SCOTTISH FIRST MINISTER Alex Salmond said today that the European Union would find a way to keep Scotland in the bloc should it vote for independence from the UK.
He also claimed Edinburgh could assume no share of the United Kingdom’s national debt if London, as planned, snubbed a formal currency union with an newly-independent Scotland.
European Commission president Jose Manuel Barroso warned yesterday that it would be “difficult, if not impossible” for an independent Scotland to join the EU.
But in a speech to business leaders in the oil city of Aberdeen on the Scottish east coast, Salmond rebuffed that claim:
A European Union which has admitted so many countries from all points of the European compass will find a pragmatic way to accommodate the expression of democratic will from Scotland.
The decision is one for member states, but not to recognise the democratic will of Scotland would run counter to the entire European ideal of democratic expression and inclusion.
“It would pose a challenge to the integrity of the European Union even greater and more fundamental than the threat of British withdrawal. That is why no member state has suggested that it would seek to block Scottish membership,” he added.
The 18 September referendum will ask voters: “Should Scotland be an independent country?”

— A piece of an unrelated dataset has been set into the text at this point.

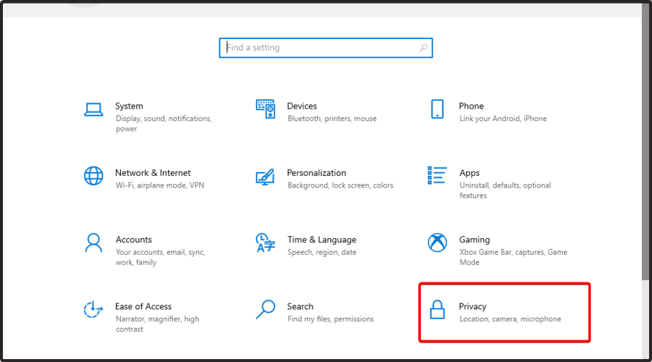Focus the "Find a setting" search field

[319, 48]
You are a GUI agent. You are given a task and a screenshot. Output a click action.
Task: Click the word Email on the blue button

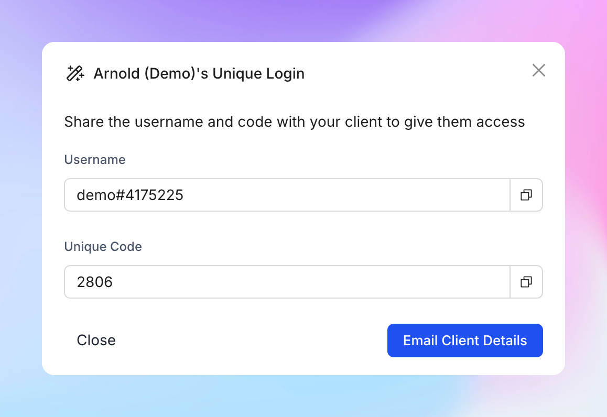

Chancellor of the Exchequer George Osborne, gives a speech in Edinburgh, Scotland, about the forthcoming independence referendum. (Pic: Scott Heppell/PA Wire)
In a speech in Edinburgh last week, UK finance minister George Osborne ruled out a formal currency union with an independent Scotland.
“If Scotland walks away from the UK, it walks away from the UK pound,” he said.
The chancellor said there was “no legal reason” why the remainder of the UK would have to share the pound with Scotland.
Hitting back, the pro-independence Salmond, who wants to retain the pound sterling and the Bank of England as a shared central bank, said there was an “obvious” flaw in Osborne’s approach.
“If there is no legal basis for Scotland having a share of the public asset of the Bank of England then there is equally no legal basis for Scotland accepting a share of the public liability of the national debt,” he said.
“We are willing, despite the legal position, to accept a share of liabilities but on the basis that there is also a share of the assets, one of which, of course, is the Bank of England.”
Salmond said his devolved administration’s position was based not just in law but also on “goodwill”.
He said London would change its tune on a formal currency union if Scotland voted for independence.
“In the event of a Yes vote, the campaigning will stop and the common sense agreements will start,” he said.